**SELECTION:**

········

And there's no doubt the sport's gotten a boost by the apparent rebound of its biggest star, Dale Earnhardt Jr., whose move this year to the powerful Hendrick Motorsports team appears to have ended a dismal two-year run with his previous team, Dale Earnhardt Inc.
Whatever the reason, TV ratings have been up this year, and the buzz about NASCAR seems to be back.
Front seat to big changes
Few insiders understand where NASCAR has been, where it is and where it may be headed as well as Kyle Petty, driver of the No. 45 Dodge and a third-generation member of one of the sport's founding families. "It's ironic, but where the sport is headed is where [the late former NASCAR chairman] Bill France Jr. always saw the sport headed," Petty said. "It's headed in a direction where owners always hoped and dreamed it would — that it would grow into something where everybody could make a lot of money. Now that it's headed in that direction, everybody's like 'Whoa, I don't want it to go in that direction. I still want it to be blue-collar sport.'
"Be careful what you pray for, because it's all coming true. It's grown to a point where it's a lot more business than it is sport, a lot more business."
Petty said the whole business model of the sport has changed, and that's why the driver line-up now has an international flavor.
"Communities used to have race tracks that were important parts of those communities," he said. All those big tracks had a feeder system of smaller short tracks. Big tracks in Charlotte and Rockingham, N.C., had smaller in-state tracks in Concord, Asheboro and Hickory to develop drivers and fans. Atlanta had its short tracks, too, in Woodstock, Douglasville and Senoia and other outlying towns.
"Those short-track drivers aspired to run the big track," Petty said. "That was the model, especially in the Southeast because the Southeast was left out of professional sports for so many years. You didn't have professional teams, but what you did have was a local dirt track, and that's where your sports heroes came from. You wanted to see David Pearson or Richard Petty go from those local tracks to the big tracks." Today, a new business model exists.
"Now we go straight to Europe and hire drivers and run them in Dallas and Kansas and whatever market we can get," he said. "Now we market race. We market race with [driver] names that just appear, that we have no connection to. Now fans aren't connected with drivers until, boom, it's their rookie year."
The way race teams secure sponsors also is changing, Petty said. "It's [difficult] to find companies to give you $20 million a year, but you can find four or five to give you four or five million apiece," he said.

········

**RECORDED DATA:**
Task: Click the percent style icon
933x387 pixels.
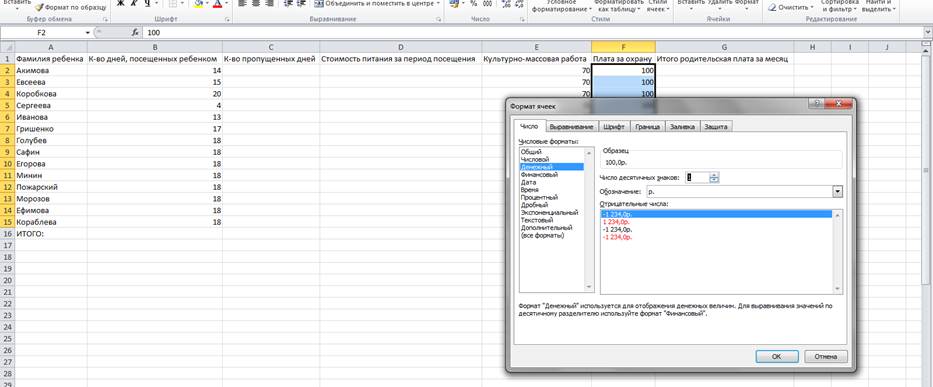Action: 474,4
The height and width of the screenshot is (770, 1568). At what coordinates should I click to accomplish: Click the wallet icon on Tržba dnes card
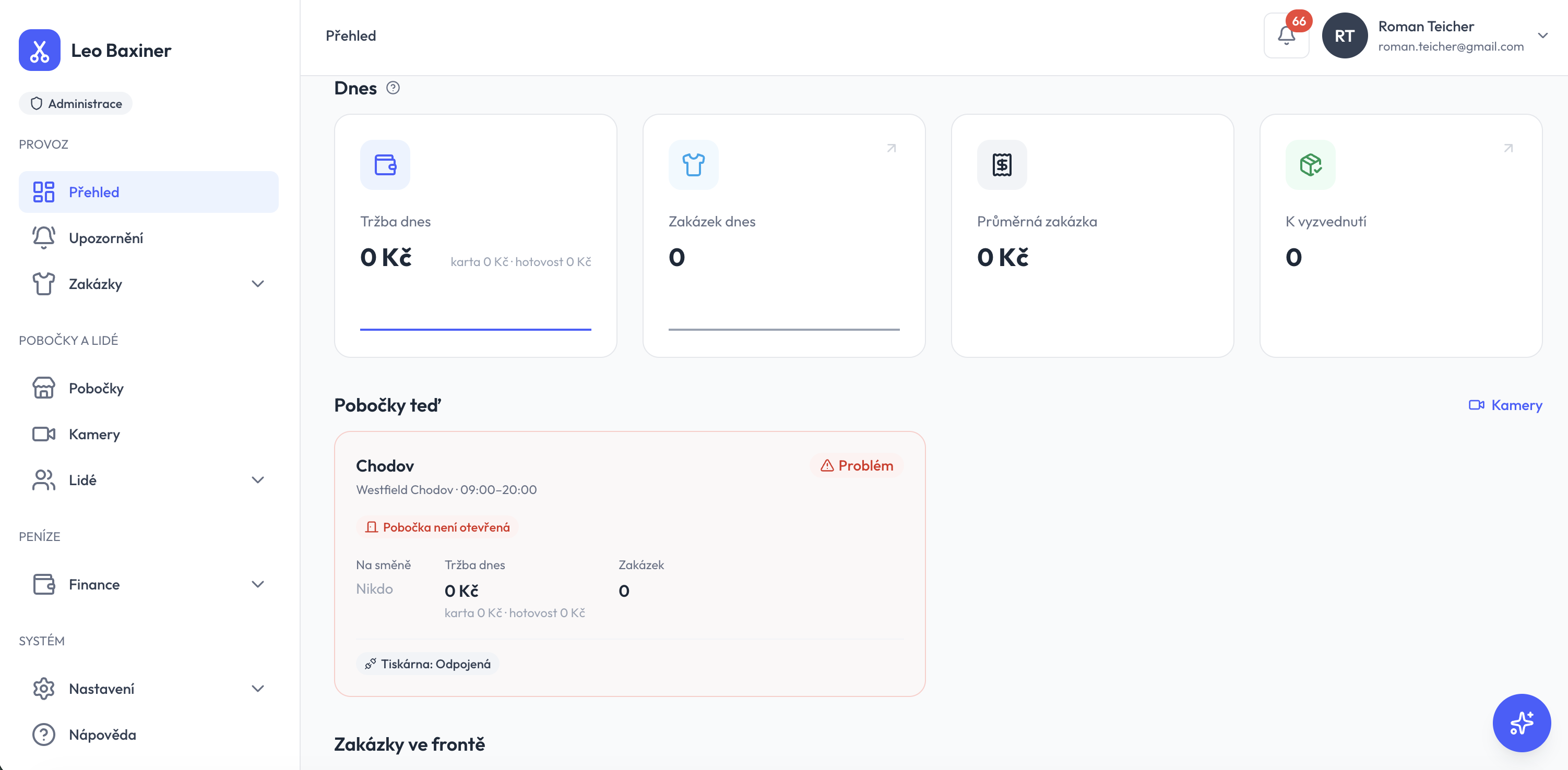(x=385, y=165)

········

**WHAT TO WORK ON:**
a) Repeat the part of the records that opens with the line containing "The height and" and runs through the end of the records, leaving out the pictures.
b) Carry on with the article about NASCAR's changes from where it stops.
The NASCAR article and the records have nothing to do with each other.

**ANSWERS TO THE EXERCISES:**
a)
The height and width of the screenshot is (770, 1568). At what coordinates should I click to accomplish: Click the wallet icon on Tržba dnes card
(x=385, y=165)

b)
And those businesses are helping bring in some of the new more casual fans to NASCAR.
"A lot of fans come to races because it's an event," he said. "They might not go out of their way to buy a ticket, but they will go along on a corporate outing."
Junior links old and new
Petty said a lot of fans, new and old, attend because of Dale Earnhardt Jr.
"His fan base is like the Iowa Caucus," Petty said. "His fans caucus other fans to be his fans."
He said a lot of Earnhardt's appeal is that he's the son of the sport's very last driver to come out of the mold that produced the sport's legendary working-class giants such as Richard Petty, Bobby Allison, Cale Yarborough and David Pearson.
"His father was the last one who could reach out with one hand and grab the brass ring while the other hand was in Kannapolis, N.C, about a foot deep in dirt," Petty said. "[Earnhardt Sr.] never got over that, but you're forced to in the sport today.
"When I was nine years old, 12, 17, I dreamed about being a race driver. I never dreamed about doing commercials, signing autographs and doing all the other stuff that goes with it. My dream was about being a race-car driver. It wasn't to be a media star, but that's what you're forced to do."
Sponsors, he said, are responsible for that. Now a marketable face, perfect hair and bright white teeth are as important as a heavy right foot.
"Companies don't want short, fat bald-headed man pitching their products," he said. "They don't want the typical American guy or girl. They don't want you. It's reverse sexism."
That's something that David Pearson and Dale Earnhardt Sr. never had to face.
"They could always be themselves," Petty said. "Dale Sr. was somehow always able to hold onto that. "There was the line that was broken. Where the sport's headed now, who knows?"